When you output the entries, begin with the first line and end with the line containing "You are a computer-use agent. Screen", keeping each line exactly as it is.

DATA TO EXAMINE Start Marker

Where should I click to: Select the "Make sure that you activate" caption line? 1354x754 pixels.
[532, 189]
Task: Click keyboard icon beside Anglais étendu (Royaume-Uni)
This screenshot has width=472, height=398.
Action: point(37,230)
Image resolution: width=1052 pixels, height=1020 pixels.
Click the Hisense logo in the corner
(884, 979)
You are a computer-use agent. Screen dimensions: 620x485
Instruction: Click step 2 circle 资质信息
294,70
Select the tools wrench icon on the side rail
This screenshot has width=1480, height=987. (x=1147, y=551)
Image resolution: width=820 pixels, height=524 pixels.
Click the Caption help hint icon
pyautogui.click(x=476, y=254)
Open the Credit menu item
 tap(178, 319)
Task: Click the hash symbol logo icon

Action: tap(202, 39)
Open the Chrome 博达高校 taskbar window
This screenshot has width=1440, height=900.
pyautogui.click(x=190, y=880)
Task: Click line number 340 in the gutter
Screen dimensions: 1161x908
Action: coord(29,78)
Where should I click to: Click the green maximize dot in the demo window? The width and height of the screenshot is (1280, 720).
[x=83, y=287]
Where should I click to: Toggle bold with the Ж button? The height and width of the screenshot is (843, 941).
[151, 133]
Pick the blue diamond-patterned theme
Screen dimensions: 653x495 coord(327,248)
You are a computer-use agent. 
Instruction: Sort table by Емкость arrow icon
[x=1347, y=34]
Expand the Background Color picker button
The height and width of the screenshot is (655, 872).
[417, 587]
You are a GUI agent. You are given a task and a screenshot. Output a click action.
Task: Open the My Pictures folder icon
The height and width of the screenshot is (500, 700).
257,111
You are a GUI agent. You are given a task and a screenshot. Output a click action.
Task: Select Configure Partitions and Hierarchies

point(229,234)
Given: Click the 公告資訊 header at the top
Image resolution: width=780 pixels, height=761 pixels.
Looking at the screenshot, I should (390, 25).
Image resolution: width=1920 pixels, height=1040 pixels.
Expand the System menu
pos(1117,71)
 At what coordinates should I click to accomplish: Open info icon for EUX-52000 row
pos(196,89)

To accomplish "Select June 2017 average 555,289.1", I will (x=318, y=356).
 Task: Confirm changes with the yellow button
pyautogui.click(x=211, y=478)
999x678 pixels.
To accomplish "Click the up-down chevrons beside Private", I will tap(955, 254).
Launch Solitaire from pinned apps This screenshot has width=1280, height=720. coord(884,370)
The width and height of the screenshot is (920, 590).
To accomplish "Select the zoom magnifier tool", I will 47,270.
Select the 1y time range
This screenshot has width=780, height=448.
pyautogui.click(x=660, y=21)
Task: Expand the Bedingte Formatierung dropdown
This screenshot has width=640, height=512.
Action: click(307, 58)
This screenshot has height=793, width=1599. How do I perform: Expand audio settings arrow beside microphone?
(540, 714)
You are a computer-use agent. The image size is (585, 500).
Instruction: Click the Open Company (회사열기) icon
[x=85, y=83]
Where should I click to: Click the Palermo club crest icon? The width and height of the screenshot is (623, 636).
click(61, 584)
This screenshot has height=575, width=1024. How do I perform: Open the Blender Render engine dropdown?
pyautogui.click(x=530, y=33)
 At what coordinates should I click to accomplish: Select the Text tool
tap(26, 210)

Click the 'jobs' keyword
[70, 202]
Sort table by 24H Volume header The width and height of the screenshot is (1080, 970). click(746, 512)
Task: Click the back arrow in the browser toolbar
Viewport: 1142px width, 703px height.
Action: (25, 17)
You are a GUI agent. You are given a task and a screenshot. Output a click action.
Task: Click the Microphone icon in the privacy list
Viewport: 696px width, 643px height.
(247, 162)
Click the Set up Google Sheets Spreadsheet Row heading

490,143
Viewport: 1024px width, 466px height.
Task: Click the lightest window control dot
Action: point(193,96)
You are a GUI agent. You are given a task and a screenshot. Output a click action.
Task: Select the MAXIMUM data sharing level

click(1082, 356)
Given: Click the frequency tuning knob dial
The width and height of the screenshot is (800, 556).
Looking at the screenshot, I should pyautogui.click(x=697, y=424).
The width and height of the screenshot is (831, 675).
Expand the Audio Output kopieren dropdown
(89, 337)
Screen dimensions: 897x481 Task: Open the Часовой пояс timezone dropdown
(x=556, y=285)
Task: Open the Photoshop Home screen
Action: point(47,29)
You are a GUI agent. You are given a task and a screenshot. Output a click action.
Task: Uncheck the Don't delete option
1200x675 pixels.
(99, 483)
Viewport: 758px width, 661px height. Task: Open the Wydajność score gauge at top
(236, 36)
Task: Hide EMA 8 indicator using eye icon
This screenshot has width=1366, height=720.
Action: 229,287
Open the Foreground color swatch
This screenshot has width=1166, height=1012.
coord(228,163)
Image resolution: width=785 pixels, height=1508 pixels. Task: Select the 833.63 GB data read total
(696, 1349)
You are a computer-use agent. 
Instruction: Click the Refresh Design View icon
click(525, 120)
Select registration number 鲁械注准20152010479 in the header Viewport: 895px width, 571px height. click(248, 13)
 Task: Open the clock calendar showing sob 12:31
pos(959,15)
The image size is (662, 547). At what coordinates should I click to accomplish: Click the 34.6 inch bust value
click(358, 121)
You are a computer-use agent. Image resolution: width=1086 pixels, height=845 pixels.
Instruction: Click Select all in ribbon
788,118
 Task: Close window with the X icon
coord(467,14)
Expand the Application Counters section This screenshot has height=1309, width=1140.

DATA TO EXAMINE End Marker

◆ **EXPECTED ANSWER**:
Where should I click to: Select the "Make sure that you activate" caption line? 1354x754 pixels.
[532, 189]
Task: Click keyboard icon beside Anglais étendu (Royaume-Uni)
This screenshot has width=472, height=398.
Action: point(37,230)
Image resolution: width=1052 pixels, height=1020 pixels.
Click the Hisense logo in the corner
(884, 979)
You are a computer-use agent. Screen dimensions: 620x485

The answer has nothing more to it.